Beekeeping 101: Organic, Natural, Traditional

The health and wellness of pollinators, particularly honey bees, is a frequent topic in the news these days. For good reason.  If you’ve followed the news blast you’re aware that honey bees as well as wild pollinators are struggling.  I recently read a report that claimed a 40% loss of honey bee hives in the US for 2014-2015.  The same report states an ‘acceptable’ loss of 15-18% of hives.

There seems to be a general acknowledgment that environment toxicity is the leading cause of honey bee and pollinator decline.  Few seem willing to blame one particular toxin, but pesticides in general seem to be getting the brunt of the blame.  The almond industry in California is highly dependent on honey bees for pollination services.  California produces 80% of the world’s almonds and requires the services of a whopping 60% of the managed honey bee hives in the US!  Needless to say, they’re noticing that 40% loss of honey bee hives in the US.  And the rest of us are feeling the sticker shock when reaching for a bag of almonds at the store.

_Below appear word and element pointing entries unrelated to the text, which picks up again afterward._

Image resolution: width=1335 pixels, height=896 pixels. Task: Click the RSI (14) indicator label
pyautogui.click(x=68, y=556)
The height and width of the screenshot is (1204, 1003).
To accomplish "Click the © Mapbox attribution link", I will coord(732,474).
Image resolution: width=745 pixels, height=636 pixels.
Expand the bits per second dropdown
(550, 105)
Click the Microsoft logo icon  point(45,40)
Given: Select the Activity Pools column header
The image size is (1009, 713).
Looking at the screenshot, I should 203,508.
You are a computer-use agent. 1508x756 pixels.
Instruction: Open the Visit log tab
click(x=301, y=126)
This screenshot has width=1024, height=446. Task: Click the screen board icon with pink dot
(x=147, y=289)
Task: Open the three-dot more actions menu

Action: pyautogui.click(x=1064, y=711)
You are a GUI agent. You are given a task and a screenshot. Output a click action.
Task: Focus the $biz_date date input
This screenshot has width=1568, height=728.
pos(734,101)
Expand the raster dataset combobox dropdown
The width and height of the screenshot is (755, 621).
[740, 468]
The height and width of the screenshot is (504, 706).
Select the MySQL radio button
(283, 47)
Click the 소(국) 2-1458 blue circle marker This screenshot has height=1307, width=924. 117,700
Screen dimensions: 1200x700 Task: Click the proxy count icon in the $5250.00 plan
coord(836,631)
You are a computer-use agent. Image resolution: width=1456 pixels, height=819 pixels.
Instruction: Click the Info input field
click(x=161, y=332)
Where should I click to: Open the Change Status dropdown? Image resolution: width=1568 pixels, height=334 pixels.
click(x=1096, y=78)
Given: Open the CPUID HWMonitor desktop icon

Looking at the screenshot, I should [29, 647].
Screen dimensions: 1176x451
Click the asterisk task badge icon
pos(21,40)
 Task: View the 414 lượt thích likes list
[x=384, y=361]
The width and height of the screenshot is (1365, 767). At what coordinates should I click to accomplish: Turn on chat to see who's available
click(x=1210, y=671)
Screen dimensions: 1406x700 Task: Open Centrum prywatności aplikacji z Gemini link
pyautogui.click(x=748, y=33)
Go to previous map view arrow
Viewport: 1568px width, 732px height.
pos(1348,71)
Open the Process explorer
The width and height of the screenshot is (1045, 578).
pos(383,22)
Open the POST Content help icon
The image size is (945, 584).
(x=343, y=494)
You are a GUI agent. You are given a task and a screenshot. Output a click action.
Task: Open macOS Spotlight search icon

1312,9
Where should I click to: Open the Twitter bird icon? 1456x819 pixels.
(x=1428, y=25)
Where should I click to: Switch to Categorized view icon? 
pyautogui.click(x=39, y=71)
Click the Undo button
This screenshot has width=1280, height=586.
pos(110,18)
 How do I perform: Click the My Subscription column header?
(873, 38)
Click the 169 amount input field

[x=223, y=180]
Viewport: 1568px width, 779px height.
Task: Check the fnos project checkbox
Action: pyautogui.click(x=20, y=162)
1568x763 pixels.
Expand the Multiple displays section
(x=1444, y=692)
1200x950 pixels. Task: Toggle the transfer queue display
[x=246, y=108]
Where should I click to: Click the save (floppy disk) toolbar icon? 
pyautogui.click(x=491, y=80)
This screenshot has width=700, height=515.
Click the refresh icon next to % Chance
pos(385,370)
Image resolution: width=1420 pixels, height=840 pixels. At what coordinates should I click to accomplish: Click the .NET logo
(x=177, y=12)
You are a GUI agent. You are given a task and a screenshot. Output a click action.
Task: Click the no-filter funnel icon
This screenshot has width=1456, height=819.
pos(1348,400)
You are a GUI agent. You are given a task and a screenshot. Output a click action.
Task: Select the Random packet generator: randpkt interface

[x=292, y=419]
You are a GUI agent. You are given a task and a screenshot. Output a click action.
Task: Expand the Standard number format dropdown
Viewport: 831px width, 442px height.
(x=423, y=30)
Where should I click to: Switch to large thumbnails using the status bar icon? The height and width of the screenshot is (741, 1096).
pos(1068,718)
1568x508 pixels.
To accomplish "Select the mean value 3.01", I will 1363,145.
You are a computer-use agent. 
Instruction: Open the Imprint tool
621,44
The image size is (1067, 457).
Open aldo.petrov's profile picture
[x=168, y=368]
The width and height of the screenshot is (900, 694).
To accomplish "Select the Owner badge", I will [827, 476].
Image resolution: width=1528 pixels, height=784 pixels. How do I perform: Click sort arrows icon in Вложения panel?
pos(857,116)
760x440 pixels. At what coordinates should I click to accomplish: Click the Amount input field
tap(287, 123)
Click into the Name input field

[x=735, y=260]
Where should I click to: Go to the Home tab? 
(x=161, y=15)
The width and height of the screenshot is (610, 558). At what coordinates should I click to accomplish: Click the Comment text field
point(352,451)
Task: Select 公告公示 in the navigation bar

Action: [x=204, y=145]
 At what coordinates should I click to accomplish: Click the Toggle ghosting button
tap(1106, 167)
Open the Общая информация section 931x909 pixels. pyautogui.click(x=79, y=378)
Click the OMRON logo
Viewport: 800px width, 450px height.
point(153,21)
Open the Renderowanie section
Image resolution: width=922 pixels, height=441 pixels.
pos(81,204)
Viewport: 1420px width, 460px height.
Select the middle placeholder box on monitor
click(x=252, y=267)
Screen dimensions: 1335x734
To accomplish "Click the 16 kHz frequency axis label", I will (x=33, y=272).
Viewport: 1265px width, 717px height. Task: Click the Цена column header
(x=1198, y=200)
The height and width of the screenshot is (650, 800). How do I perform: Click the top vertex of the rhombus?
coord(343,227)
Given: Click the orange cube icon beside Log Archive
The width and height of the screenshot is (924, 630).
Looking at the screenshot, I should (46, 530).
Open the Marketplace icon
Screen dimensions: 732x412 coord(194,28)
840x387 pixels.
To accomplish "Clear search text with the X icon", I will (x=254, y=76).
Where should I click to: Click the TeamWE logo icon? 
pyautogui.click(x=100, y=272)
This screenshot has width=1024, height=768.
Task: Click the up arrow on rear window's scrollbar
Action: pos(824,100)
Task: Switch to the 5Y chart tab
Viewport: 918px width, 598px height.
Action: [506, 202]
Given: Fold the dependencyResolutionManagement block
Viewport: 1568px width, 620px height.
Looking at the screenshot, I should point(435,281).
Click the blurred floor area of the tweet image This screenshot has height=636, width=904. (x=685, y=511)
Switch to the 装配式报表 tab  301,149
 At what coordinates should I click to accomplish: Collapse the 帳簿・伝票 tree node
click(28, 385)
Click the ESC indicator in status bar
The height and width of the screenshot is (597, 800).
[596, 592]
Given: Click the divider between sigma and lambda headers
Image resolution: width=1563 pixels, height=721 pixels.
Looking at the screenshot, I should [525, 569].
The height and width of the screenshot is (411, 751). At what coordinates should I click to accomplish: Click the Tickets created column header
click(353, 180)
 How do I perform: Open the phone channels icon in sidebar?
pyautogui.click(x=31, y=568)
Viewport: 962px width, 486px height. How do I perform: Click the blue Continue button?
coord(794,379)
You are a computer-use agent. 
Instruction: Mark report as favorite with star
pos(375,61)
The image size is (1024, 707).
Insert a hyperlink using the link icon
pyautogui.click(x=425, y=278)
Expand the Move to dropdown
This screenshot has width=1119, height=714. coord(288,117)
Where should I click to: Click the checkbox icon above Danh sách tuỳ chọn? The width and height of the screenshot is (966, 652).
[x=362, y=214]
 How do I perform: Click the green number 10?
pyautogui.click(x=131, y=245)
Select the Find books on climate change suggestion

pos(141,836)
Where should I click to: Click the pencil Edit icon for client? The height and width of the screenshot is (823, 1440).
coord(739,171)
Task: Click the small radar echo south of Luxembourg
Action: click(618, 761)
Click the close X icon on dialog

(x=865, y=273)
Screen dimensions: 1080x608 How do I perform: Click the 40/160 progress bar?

A 40% hive loss can be really daunting for the backyard beekeeper too.  I hear from many new and aspiring beekeepers that they are reluctant to invest in honey bees because the odds seem to be stacked against them.  Thankfully, there are alternatives!

Jacob Wustner, second-generation beekeeper from Missoula, MT has some alternatives to share in his new course: Beekeeping 101: Organic, Natural, Traditional.  Jacob has amassed an amazing breadth and depth of knowledge regarding keeping honeybees.  He grew up within the commercial, conventional beekeeping industry; later ventured into organic beekeeping with his brother at Wustner Brothers Honey; then recently launched into a Permaculture approach to keeping honey bees with Sapphire Apiaries.  His knowledge of ecology and Permaculture allows him to teach from a wholistic perspective that is very informative, very interesting, and very helpful when it comes to understanding honey bees.

Jacob believes in treatment-free, small-cell beekeeping.  In this course Jacob shares his philosophies around why conventional beekeeping doesn’t work anymore.  He talks about genetics, and ecology, and letting the bees take care of things themselves.  Jacob returns beekeeping to an approachable endeavor.  By focusing on hardy genetics, self-queening, and return to an ecologically appropriate cell-size Jacob sets the bees up to take care of themselves.  He also sets the beekeeper up for success by teaching responsible, ecologically-aware beekeeping practices.  Jacob will set you on a beekeeping path that is good for the bees and the beekeeper.  I hope you enjoy learning from Jacob.  I did!